Assessing the mental health needs of older people

Extended resumes

Herring R & Thom B (1997) Alcohol misuse in older people: the role of home carers Health and Social Care in the Community 5 (4) pp.237-245


The extent to which older people drink harmfully is unclear and research is scant and contradictory. Although older people generally drink less than younger people, it is estimated that in the UK 17% of men and 7% of women over 65 drink above the recommended limits.

Research has been concerned with excessive drinking rather than examining contexts and circumstances within which alcohol may increase the risk of harm for older people. Alcohol consumption has been identified as one of the three most common reasons for falls in frail older people.

Problems and detection

Depression in older people brought on by bereavement and life changes may involve alcohol use. Alcohol can adversely react with medication, particularly anti-depressants. Alcohol can precipitate acute confusional states which may be attributed to a number of other causes. There is some evidence to suggest that alcohol can contribute to cognitive impairment in dementia.

Detection of alcohol misuse in older people is challenging. Although classical presentation does occur older people can present in non-specific ways such as falls, malnutrition, self-neglect and confusional states. It is sometimes difficult to distinguish some of these symptoms from those of the ageing process.

Community care roles and responsibilities

As alcohol use is associated with a range of social and medical problems experienced by older people, domiciliary workers are likely to encounter problem drinking among their clients.

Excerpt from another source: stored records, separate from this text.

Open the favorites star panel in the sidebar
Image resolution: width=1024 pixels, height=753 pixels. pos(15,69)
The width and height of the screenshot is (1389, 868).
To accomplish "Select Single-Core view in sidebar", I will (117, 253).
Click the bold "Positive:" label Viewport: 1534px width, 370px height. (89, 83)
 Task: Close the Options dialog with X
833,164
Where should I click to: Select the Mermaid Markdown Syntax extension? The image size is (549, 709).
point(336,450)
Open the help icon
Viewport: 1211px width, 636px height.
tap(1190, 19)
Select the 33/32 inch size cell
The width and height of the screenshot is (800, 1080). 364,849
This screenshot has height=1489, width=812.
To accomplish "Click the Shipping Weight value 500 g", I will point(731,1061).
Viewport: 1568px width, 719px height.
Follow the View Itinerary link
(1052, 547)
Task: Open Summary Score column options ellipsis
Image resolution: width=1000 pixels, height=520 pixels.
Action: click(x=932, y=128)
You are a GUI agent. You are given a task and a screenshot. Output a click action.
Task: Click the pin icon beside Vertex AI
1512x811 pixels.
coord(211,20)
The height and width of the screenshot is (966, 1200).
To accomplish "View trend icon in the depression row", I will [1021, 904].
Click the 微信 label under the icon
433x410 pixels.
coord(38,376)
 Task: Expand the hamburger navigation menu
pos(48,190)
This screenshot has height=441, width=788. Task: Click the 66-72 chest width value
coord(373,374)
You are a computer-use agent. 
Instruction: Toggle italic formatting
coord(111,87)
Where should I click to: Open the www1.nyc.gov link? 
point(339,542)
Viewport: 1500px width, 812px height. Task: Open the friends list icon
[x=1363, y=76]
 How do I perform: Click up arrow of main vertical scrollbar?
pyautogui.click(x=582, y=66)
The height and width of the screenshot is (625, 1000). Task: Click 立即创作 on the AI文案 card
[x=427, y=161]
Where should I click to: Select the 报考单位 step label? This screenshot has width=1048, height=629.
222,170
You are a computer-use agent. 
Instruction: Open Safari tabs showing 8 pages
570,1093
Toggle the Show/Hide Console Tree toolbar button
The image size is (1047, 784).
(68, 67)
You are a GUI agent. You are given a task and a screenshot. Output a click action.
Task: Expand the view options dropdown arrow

One research study suggested that although the majority of community carers felt confident enough to broach the topic of problem drinking, they were uncertain about sources of support for older drinkers and lacked the necessary knowledge for the detection of alcohol misuse. Many held negative beliefs about substance use and were unsure of their responsibilities.

Structural barriers within community care, particularly those between health and social care, have also impeded detection. Community care has positioned home carers as central to the care of older people, but home care workers have expressed concern that they are undertaking 'nurse's work' (i.e. intimate personal and emotional care). The locus of responsibility for an appropriate response to alcohol misuse in older people is therefore unclear.


The following points give some possible solutions to the difficulties surrounding prevention and intervention:

  1. Further research about circumstances associated with problem drinking in older people, risk of harm and the relationship of mental health and alcohol misuse in older people needs to be undertaken.
  2. Alcohol awareness training for all social care staff, particularly home care workers is needed. This should focus on problems specific to older clients and incorporate a more positive approach to ageing and health.
  3. A comprehensive response strategy, which includes home carers, social workers and GPs, needs to be negotiated between health and social services. The possibility of alcohol misuse needs to become part of the assessment of older people.
  4. A comprehensive, inter-agency policy is required to clarify the roles and responsibilities of various agencies and workers.
  5. The role of home care worker needs clear definition, including the limits of that role. The part home carers can play in the detection of and response to alcohol misuse in older people depends on the level of 'professionalisation' of the home care role.